According to the appeals court ruling, an “innocent creditor is liable for $170,000 or more based on a contract under which a consumer spent only $12,500 on a used car,” wrote TD’s attorneys in the filing. They warned that making lenders liable for consumer legal costs could cause the industry to back off from offering credit.
“If creditors risked uncapped attorney fees when funding consumer contracts, they would be less likely to take that risk and fund those contracts,” TD lawyers wrote last year.
But lawyers for Pulliam argued that TD’s aim was to make it “impossible for consumers to sue the holders of their consumer credit agreements when they have been deceived by fraudulent sellers”.
The court ruling may “really help put some teeth” into the FTC’s rule and spur auto lenders in California to refuse to work with dealerships “engaging in shady practices,” wrote Bernard Brown, an attorney for leading auto fraud specialist, in an email to consumer attorneys.
“The result would be to do much to clean up the rotten used car sales industry we have today,” Brown wrote, encouraging lawyers to scour their own national laws and take on similar cases. .

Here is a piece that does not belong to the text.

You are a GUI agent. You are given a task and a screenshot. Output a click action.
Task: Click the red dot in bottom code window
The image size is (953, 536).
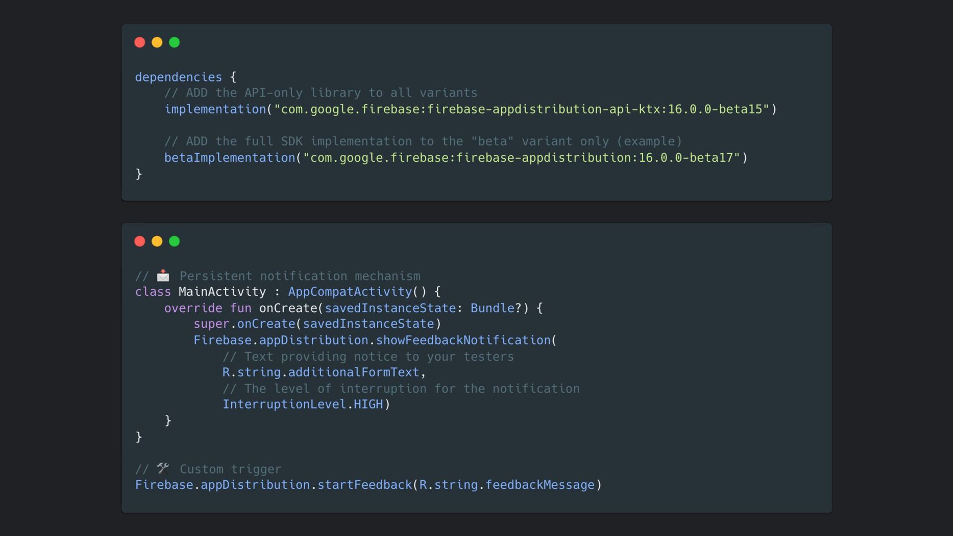139,241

The FTC, whose rule has been in place since 1975, indirectly weighed in on California’s legal battle in January. The agency issued an advisory notice stressing that its “rule does not eliminate any rights a consumer may have” to recover attorney’s fees under state law.
The California ruling is important because it clarifies the issue in the nation’s most populous state, but attorneys pointed to the FTC’s advisory opinion as another source of increased legal risk for auto lenders.
Combined with California’s decision, the FTC’s opinion could encourage similar lawsuits elsewhere, said Alan Wingfield, a Troutman Pepper partner who represents auto lenders. Another potential outcome is that lawmakers in other states will pass attorney fee laws that resemble California law, he said.
“We’ll see this unfold state by state, nationwide,” Wingfield said, adding that the California Supreme Court could “set the tone” for court rulings elsewhere.